I’m of the opinion that beginner drummers should simply make due with what is available to them and what fits their living situation. This could lead to using either electronic or acoustic drums as a beginner. Let’s take a look at some of the deciding factors.
What’s Most Important for Beginner Drummers?
When starting out with drumming, and while still at the beginner level, it’s more important to be able to practice consistently rather than spend a lot of time worrying about what gear you are using. It’s entirely possible to start building chops on any type of drum kit, whether it’s electronic or acoustic.
Gear that will put you in position to practice consistently is what will work the best. And if that happens to be either an electronic drum kit, and acoustic drum kit, or even just a practice pad, that is just fine.
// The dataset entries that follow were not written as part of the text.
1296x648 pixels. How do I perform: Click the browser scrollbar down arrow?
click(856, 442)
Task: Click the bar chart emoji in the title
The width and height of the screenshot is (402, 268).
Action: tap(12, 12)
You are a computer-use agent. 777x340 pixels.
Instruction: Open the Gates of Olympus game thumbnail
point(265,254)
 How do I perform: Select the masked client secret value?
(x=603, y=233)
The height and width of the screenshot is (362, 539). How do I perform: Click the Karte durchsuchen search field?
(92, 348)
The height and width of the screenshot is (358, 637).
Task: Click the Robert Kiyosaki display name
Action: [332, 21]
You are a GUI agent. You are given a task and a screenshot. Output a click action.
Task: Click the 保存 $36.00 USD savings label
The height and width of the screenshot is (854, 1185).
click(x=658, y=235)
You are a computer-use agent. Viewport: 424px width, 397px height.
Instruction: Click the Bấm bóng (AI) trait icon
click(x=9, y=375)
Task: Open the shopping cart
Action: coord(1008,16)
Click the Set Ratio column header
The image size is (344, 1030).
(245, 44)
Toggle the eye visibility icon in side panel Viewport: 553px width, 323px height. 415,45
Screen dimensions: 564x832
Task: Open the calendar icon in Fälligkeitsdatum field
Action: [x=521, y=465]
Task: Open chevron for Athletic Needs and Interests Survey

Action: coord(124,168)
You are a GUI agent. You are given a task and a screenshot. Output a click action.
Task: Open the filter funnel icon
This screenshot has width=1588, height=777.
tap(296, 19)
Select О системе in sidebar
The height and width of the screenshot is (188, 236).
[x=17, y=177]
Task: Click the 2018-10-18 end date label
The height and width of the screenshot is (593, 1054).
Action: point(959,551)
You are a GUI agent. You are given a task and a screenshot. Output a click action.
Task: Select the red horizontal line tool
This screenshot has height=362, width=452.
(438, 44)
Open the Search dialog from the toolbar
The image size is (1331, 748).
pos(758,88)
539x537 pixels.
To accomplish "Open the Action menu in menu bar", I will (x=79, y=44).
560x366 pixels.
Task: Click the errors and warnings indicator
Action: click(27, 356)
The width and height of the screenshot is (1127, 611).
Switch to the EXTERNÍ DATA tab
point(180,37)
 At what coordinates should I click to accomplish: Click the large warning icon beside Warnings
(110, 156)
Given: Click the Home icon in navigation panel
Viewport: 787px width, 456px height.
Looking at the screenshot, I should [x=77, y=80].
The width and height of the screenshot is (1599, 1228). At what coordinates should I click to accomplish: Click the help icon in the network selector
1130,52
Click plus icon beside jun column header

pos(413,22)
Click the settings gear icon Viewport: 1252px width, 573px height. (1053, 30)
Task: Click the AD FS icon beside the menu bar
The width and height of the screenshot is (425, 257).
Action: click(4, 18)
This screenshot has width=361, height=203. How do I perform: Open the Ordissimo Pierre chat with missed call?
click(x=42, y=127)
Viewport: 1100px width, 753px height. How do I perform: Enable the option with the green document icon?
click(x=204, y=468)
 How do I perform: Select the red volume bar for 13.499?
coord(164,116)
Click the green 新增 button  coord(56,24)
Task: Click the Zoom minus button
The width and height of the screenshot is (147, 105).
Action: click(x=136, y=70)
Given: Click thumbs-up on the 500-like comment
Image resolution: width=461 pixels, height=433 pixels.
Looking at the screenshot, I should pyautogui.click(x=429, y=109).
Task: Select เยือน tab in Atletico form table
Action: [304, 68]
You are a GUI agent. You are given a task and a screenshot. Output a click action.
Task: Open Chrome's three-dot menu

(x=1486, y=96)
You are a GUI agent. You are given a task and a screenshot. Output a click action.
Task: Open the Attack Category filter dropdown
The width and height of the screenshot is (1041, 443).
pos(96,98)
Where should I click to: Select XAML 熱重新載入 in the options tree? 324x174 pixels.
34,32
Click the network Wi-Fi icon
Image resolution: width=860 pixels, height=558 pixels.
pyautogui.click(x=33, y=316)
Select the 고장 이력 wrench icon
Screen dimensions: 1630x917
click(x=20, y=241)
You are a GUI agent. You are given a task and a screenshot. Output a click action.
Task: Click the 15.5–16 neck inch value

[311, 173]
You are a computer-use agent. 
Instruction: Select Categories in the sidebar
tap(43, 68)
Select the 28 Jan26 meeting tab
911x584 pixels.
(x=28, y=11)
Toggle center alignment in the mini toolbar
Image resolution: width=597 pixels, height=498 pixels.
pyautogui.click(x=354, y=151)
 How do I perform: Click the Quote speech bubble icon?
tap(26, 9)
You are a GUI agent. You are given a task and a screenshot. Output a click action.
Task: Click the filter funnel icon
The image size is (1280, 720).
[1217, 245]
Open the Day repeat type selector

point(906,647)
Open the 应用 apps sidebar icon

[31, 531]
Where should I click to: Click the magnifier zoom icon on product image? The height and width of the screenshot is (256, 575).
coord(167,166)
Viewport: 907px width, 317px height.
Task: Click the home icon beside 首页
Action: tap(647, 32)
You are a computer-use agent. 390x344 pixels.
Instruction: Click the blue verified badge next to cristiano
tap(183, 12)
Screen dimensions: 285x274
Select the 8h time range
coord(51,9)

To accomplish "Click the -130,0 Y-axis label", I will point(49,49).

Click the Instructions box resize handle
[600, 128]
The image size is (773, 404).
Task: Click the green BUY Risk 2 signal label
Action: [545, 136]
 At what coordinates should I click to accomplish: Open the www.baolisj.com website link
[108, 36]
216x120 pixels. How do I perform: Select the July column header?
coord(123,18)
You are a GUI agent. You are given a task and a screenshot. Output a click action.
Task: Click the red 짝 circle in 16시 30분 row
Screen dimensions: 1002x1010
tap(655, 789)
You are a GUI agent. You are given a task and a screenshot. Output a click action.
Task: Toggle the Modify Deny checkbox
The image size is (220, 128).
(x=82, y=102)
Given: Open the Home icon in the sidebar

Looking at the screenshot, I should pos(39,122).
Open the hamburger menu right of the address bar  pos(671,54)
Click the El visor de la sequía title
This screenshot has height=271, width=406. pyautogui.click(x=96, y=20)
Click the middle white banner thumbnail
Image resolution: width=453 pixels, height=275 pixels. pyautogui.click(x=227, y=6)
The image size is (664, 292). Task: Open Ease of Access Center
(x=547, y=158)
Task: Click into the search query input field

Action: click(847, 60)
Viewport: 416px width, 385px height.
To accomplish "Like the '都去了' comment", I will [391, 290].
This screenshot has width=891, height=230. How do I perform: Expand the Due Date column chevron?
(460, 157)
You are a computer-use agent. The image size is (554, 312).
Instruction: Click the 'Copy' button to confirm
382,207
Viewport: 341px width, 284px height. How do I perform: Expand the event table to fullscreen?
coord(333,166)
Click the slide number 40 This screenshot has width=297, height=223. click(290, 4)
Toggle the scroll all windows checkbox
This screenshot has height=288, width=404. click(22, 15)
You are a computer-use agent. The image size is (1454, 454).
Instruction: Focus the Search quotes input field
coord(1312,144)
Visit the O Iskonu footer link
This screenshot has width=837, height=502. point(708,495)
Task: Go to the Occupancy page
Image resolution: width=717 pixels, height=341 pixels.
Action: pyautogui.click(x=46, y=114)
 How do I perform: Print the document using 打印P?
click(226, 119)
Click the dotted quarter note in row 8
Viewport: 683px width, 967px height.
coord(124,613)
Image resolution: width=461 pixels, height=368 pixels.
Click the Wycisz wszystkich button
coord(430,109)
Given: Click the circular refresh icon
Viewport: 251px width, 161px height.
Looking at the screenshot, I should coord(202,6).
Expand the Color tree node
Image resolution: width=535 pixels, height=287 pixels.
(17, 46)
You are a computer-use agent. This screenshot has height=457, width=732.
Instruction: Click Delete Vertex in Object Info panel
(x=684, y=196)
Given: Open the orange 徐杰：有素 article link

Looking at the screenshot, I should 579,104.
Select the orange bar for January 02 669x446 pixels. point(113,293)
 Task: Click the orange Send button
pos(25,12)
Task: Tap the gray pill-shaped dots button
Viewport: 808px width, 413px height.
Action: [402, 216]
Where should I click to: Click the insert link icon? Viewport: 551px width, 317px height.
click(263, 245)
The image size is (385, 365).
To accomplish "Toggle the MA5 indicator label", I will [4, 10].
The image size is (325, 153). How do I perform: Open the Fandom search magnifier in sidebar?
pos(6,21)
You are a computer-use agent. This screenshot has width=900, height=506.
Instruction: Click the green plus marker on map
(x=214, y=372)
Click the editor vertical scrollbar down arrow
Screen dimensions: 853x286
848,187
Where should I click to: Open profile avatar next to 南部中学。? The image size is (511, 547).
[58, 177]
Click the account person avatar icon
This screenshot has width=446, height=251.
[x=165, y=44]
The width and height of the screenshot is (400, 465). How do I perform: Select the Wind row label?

What Can Make Electronic Drum Kits Useful for Beginner Drummers?
There are some advantages to going with an electronic drum kit. The volume can be controlled more easily, they can be quite compact in terms of how much space they take up, and beginner level kits can be quite affordable.
An electronic drum kit can work well for drummers that don’t have a lot of space to set up an acoustic drum kit. They can also work well for drummers that have housemates, roommates or neighbors that will be annoyed by a full volume acoustic drum kit.
If volume and loudness is definitely an issue you are considering, that could be a good reason to look into electronic drum kits over acoustic drum kits.
Another thing to consider is access to sounds. It can be pretty fun to be able to switch drum sounds just by cycling through the various kits on a drum module. Access to sounds is something that is going to be limiting on acoustic drums at budget levels.
And last but not least, electronic drum kits often have coaching and practice features built in. One of the biggest things is the metronome. You should always be practicing with a metronome, especially at the beginner level, and an electronic drum kit will have one built in to the module and make it easy to access and use during practice. Depending on the drum module, there might also be other practice features built in to help you build your chops and timing.
What Can Make Acoustic Drum Kits Useful for Beginner Drummers?
If you are in a situation where you have a little more space to set up a drum kit and can make lots of noise without bothering anybody else, then it could be worth it to go the acoustic route.
Most drummers ultimately will want to play on an acoustic drum kit, and learning on acoustic drums is ideal. Acoustic drums have a certain feel and sound that is hard to replicate with budget electronic drum kits.
It can also be good for beginner drummers to learn about setting up and maintaining acoustic drums. Things such as tuning drum heads, maintaining drums and cymbals, and learning how the hardware works can be beneficial as you advance your drumming skills.
If you need to keep the volume down and still want to use acoustic drums, you could look into options such as low volume cymbals and low volume drum heads. Those are both a great way to learn playing with acoustic drums without the excessive noise.
Even Practice Pads Are Fine for Beginners
If you aren’t able to set up a drum kit at all, whether it’s electronic or acoustic, drum practice pads are still a fine way to get started with drumming. Sure, you won’t be able to sit behind a trap set, but you can still start learning about the various patterns and start developing timing with your hands. You can work on rudiments and learn lots of skills that will translate well once you get the opportunity to set up a drum kit.
So even if you are interesting in drumming and can’t setup a kit at all, don’t let that hold you back. Get a drum practice pad and book such as Stick Control: For the Snare Drummer and start learning. The investment is cheap, the overhead is cheap, and after you learn some of the rudiments and get some timing down, you’ll have a lot more fun once you can setup and play on a drum kit.
So Should Beginner Drummers Use Acoustic or Electronic Drum Kits?
I think it’s hard to go wrong with either. Take into consideration some of the ideas that we have discussed here to help make a decision. If you really want to play on an acoustic kit but an electronic kit is a better option for your situation, or vice versa, don’t sweat it too much.
Just get whichever fits your current situation and start practicing. You’ll find that the ability to get in those practice sessions is much more important than the gear you are using. Treat the gear as experimental at first and keep an open mind about it. You can always flip gear and switch things up once you start getting some more experience and start developing some personal preferences as a drummer.